Les efforts visant à dissimuler la profondeur de la coopération entre al Nosra et l'ASL vont jusqu'au sommet. Selon un commandant de l'ASL à Deraa : "Dans de nombreuses batailles, al-Nosra participe, mais nous n'en parlons pas à la salle des opérations (MOC)."
Il est fort douteux que l'armée étatsunienne n'en soit pas consciente. Les Etats-Uniens opèrent sur une base de "ne pas demander, ne pas dire" en ce qui concerne la coopération ASL-Nosra. Lors d'une interview en 2015 avec ce journaliste, le porte-parole du CENTCOM, le capitaine de corvette Kyle Raines, a été interrogé sur les raisons pour lesquelles les armes des combattants contrôlés par le Pentagone se trouvaient entre les mains d'al-Nosra. Raines a répondu : "Nous ne "commandons et contrôlons " pas ces forces - nous ne faisons que les " entraîner et les habiliter". Avec qui ils disent s'allier, est leur affaire."
Dans la pratique, les États-Unis ne semblent pas s'opposer à l'affiliation ASL-Nosra - indépendamment du fait que le groupe est une organisation terroriste - tant que le travail est fait.
Des armes étatsuniennes sont en possession d'al Nosra depuis de nombreuses années, y compris des missiles TOW de grande valeur, qui ont changé la donne dans le théâtre militaire syrien. Lorsque des armes étatsuniennes se retrouvent entre les mains d'Al-Qaïda au cours de la première ou de la deuxième année d'un conflit, on suppose qu'il s'agit de simples erreurs de jugement. Cependant, lorsque le problème persiste après sept ans, on a l'impression qu'il y a une politique en place pour regarder ailleurs.
Il n'est pas difficile non plus de comprendre pourquoi les cartes étatsuniennes ignorent de toute évidence les preuves de l'intégration d'al Nosra parmi les milices soutenues par les États-Unis. Après tout, le groupe est exempté de cessez-le-feu, considéré comme une cible équitable pour les frappes militaires en tout temps.

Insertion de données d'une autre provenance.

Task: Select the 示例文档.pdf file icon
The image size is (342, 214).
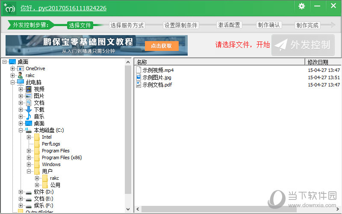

En décembre 2015, la résolution 2254 du Conseil de sécurité de l'ONU appelait les États membres à "prévenir et réprimer les actes terroristes commis spécifiquement par l'État islamique en Irak et le Levant (EI, également connu sous le nom de Daesh), le Front Al-Nosra (FAN) et tous les autres individus, groupes, entreprises et entités associés à Al-Qaïda ou l'EI, et d'autres groupes terroristes, tels que désignés par le Conseil de sécurité" (soulignement ajouté). En outre, la résolution précise clairement que le cessez-le-feu "ne s'appliquera pas aux actions offensives ou défensives contre ces individus, groupes, entreprises et entités".
Cela signifie essentiellement que l'armée syrienne et ses alliés peuvent attaquer n'importe quelle zone du sud de la Syrie où sont basés les combattants d'al Nosra - et les "entités" qui lui sont associées. En effet, le droit international donne carte blanche à l'assaut militaire syrien contre les milices soutenues par les États-Unis associés avec al-Nosra, et sape la capacité de leurs parrains étrangers à prendre des mesures de rétorsion.
C'est pourquoi le Front Al-Nosra n'apparaît pas sur les cartes étatsuniennes.
Dans une interview accordée la semaine dernière, le président syrien Bachar al-Assad a attribué la rupture soudaine des efforts de réconciliation du Sud à "l'ingérence israélienne et étatsunienne", qui, selon lui, "exerce des pressions sur les terroristes dans cette région afin d'empêcher tout compromis ou résolution pacifique".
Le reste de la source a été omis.